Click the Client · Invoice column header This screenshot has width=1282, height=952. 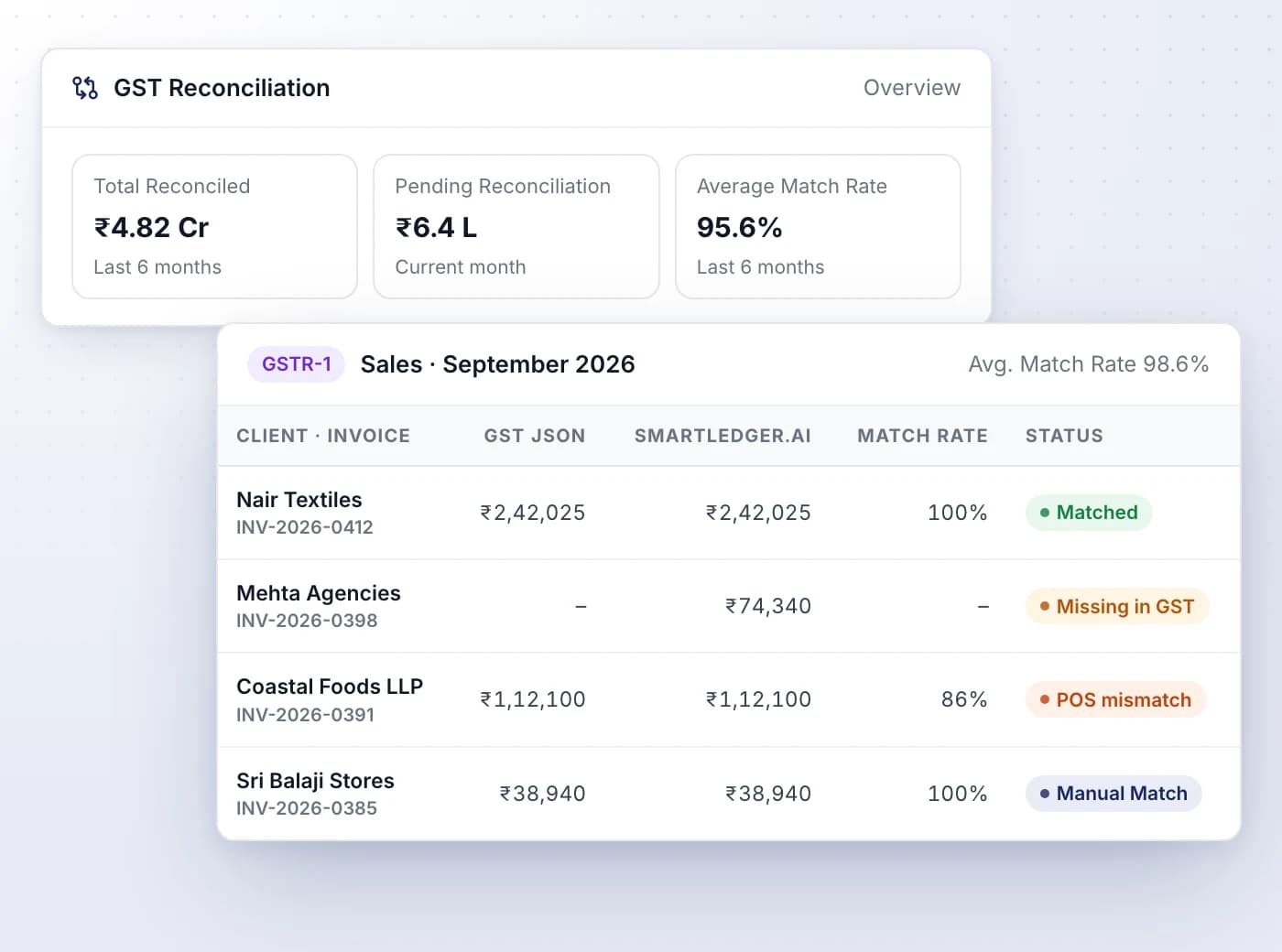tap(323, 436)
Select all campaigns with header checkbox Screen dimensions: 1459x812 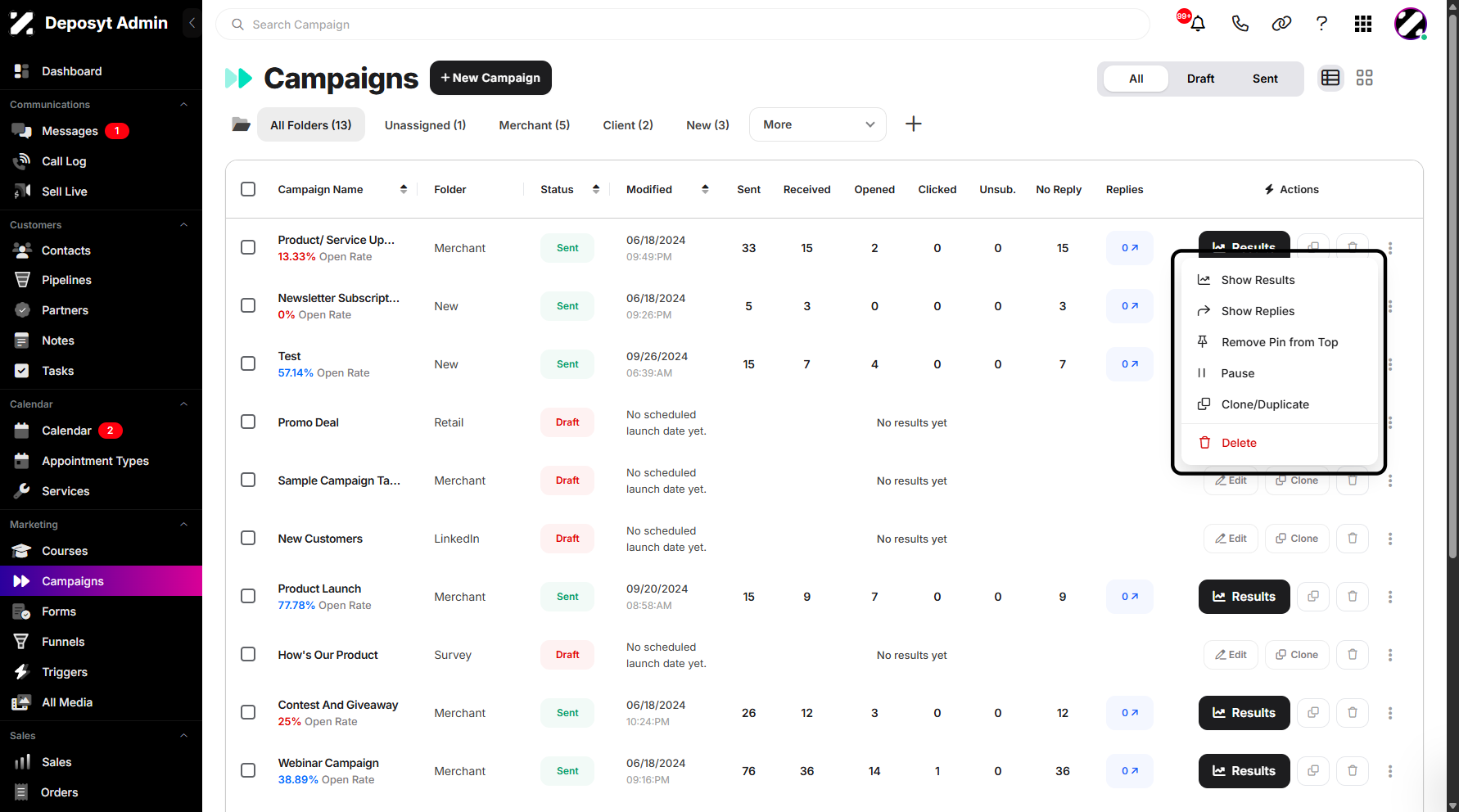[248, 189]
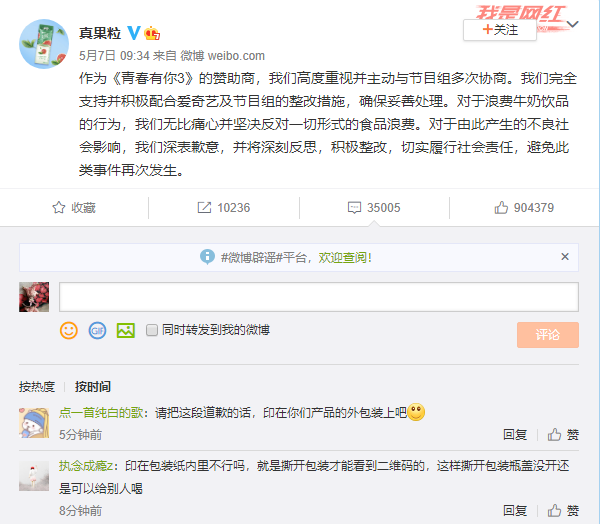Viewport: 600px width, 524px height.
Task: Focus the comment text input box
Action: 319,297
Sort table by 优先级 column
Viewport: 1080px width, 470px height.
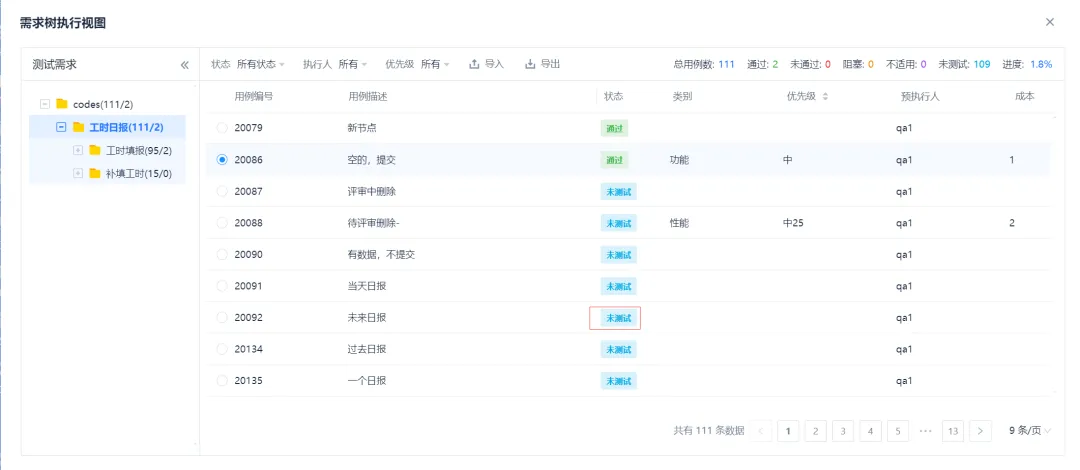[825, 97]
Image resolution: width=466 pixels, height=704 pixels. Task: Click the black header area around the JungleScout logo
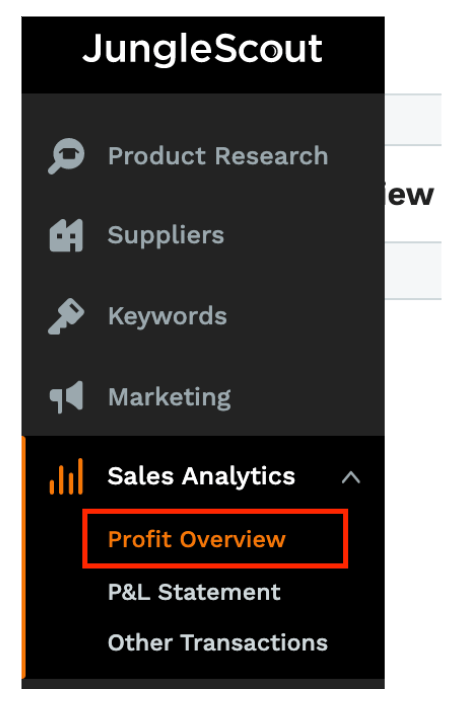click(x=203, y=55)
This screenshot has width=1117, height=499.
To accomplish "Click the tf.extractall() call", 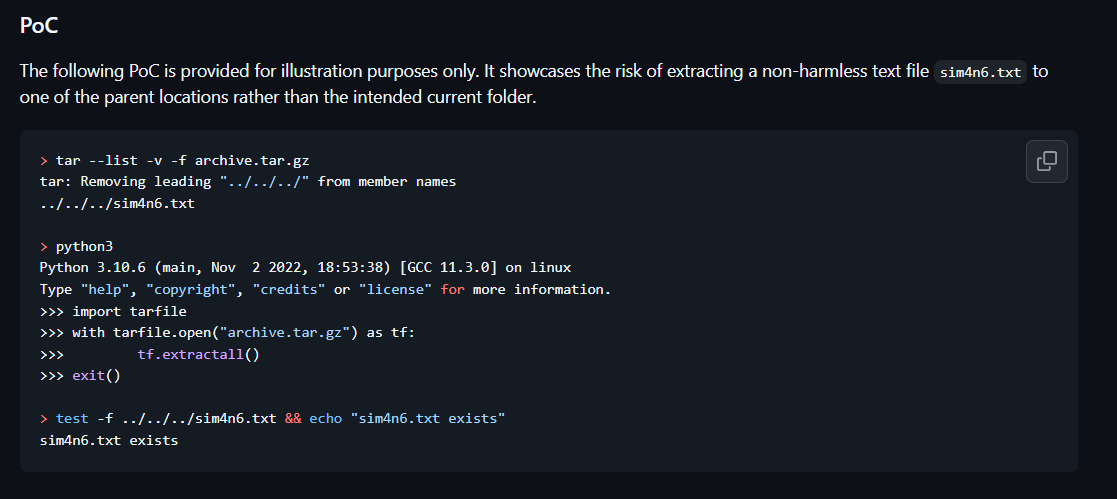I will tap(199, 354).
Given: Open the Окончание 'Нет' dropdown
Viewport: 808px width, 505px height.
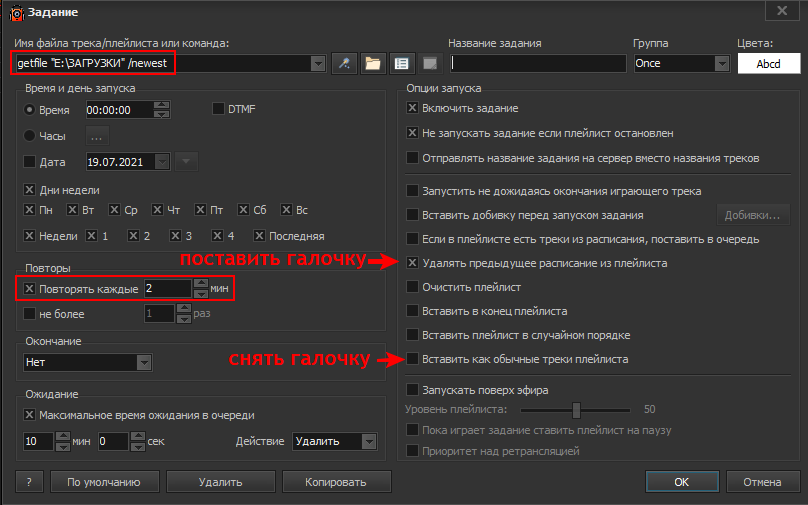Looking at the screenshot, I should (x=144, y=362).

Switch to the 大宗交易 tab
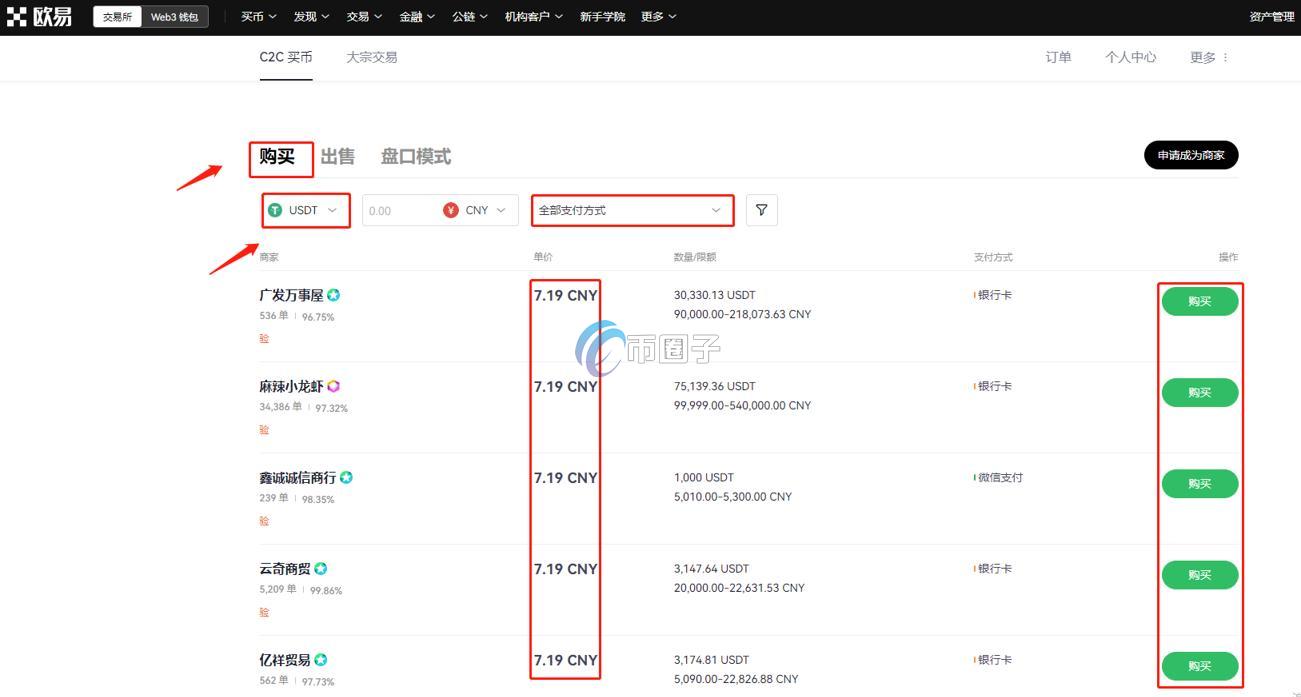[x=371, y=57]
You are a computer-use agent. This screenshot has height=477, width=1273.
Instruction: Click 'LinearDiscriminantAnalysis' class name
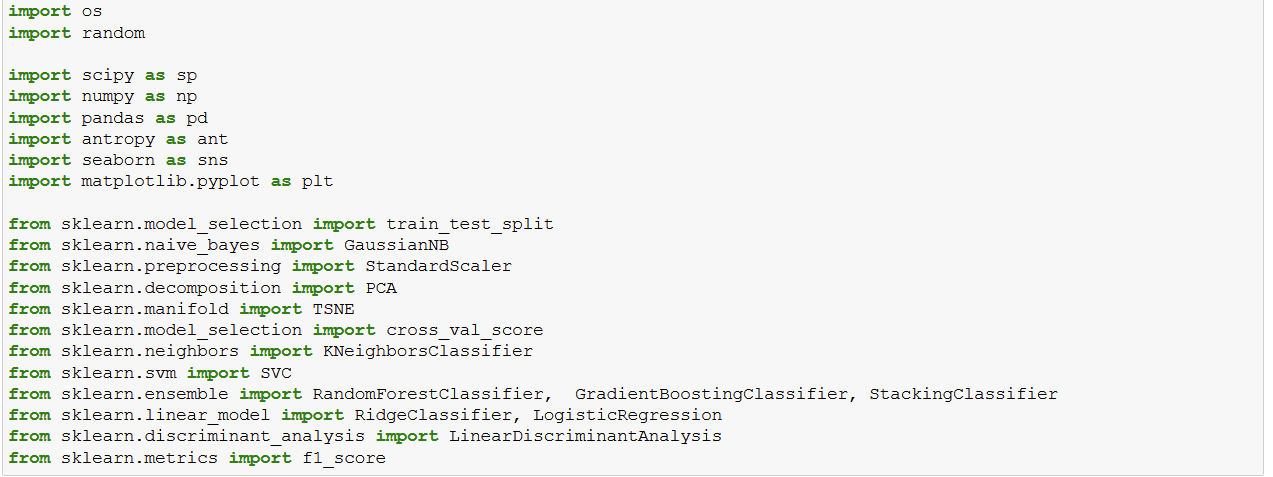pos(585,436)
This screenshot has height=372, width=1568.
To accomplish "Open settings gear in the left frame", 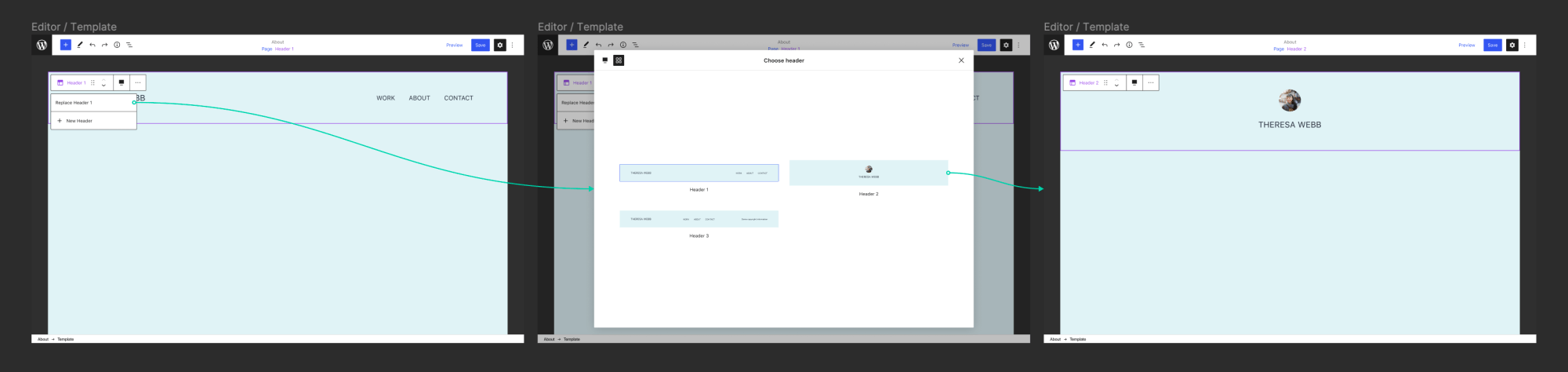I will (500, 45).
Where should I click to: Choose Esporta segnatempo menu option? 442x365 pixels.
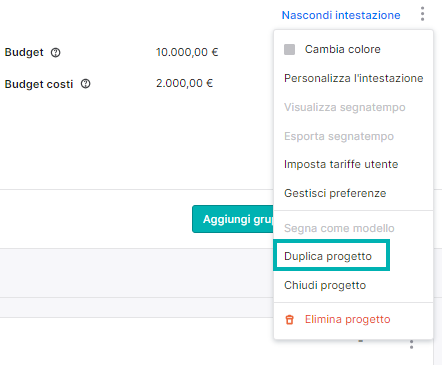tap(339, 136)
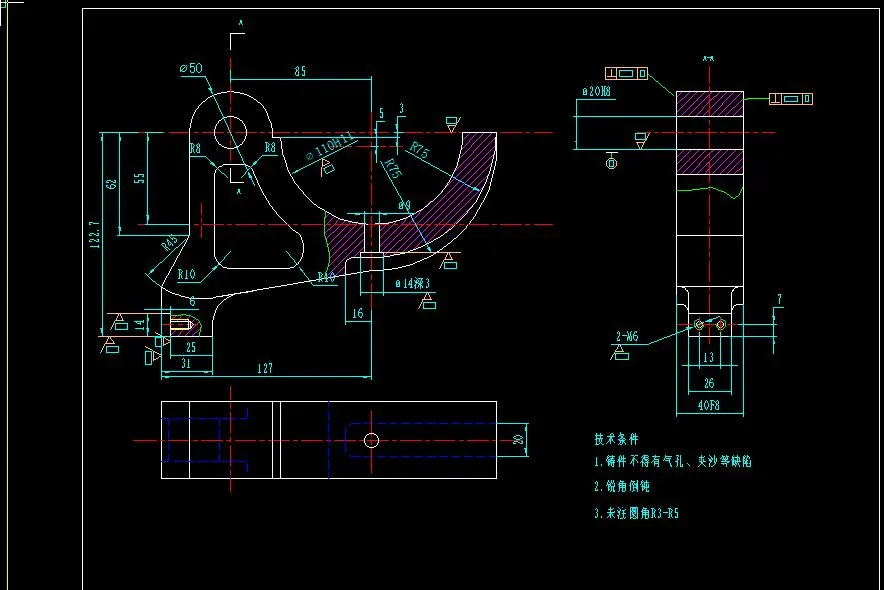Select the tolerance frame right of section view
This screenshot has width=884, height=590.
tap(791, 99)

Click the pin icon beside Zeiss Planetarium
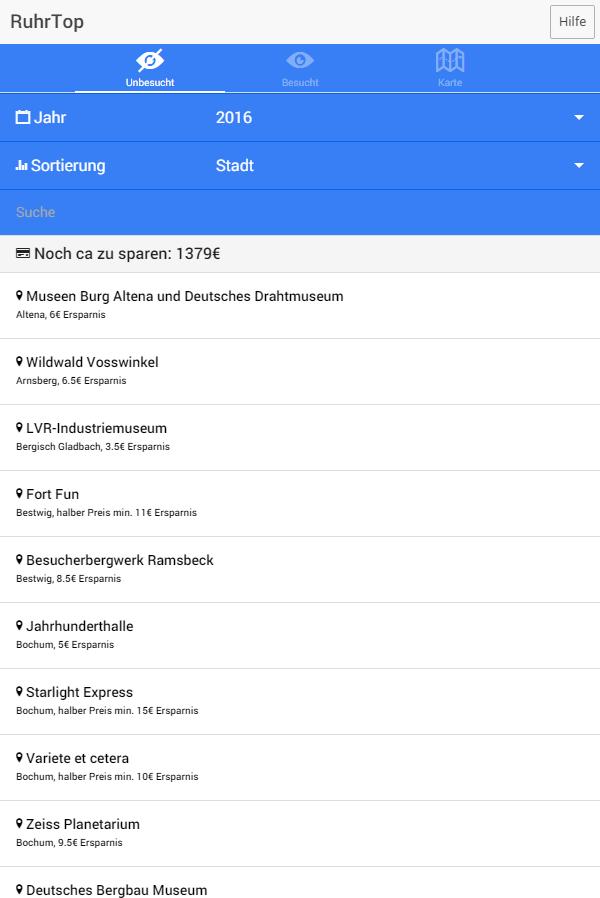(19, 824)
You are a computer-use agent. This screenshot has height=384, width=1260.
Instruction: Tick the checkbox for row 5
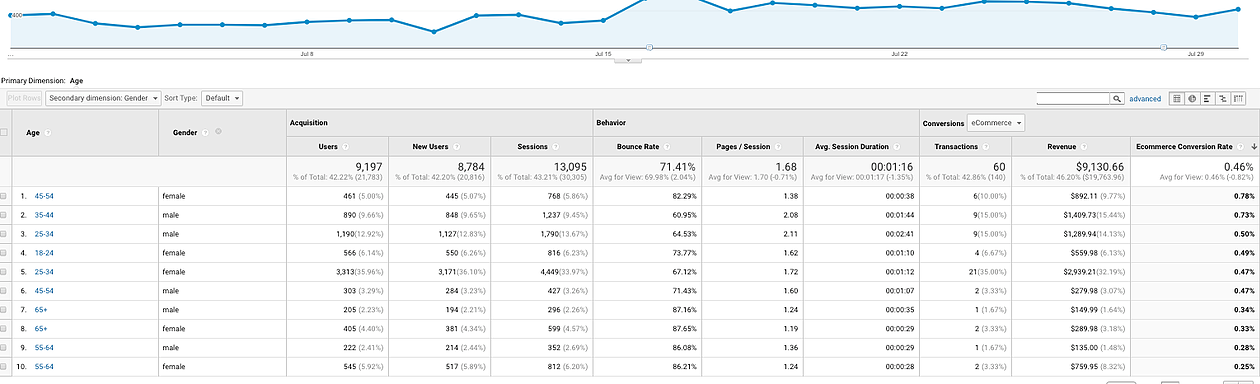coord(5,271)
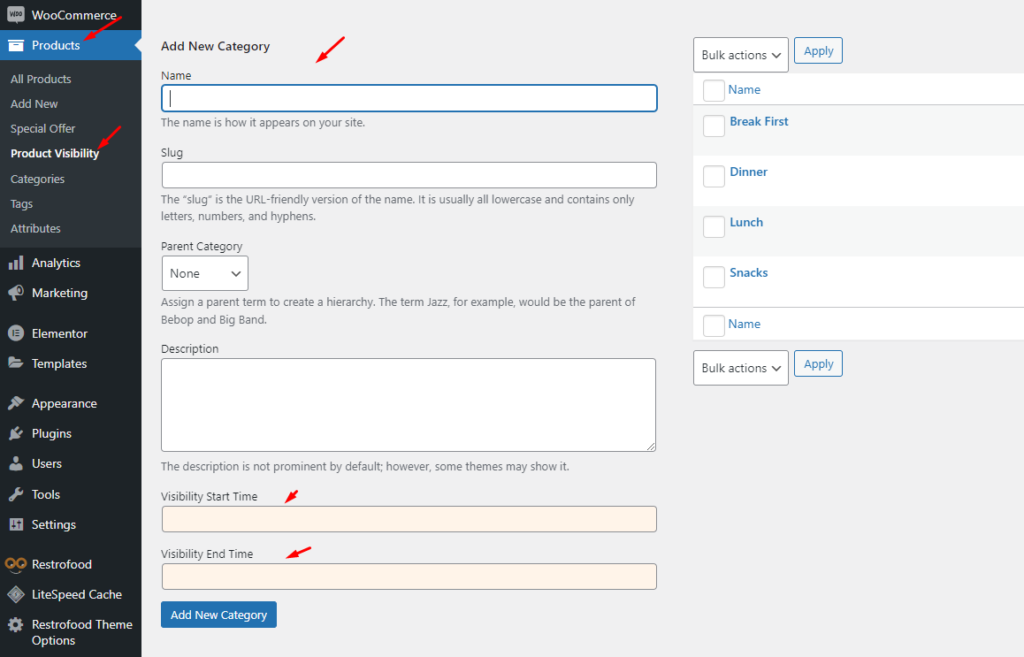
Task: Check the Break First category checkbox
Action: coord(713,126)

══════

Could you work out how many lines of the data above contain the word "agent"? Give only the number.

2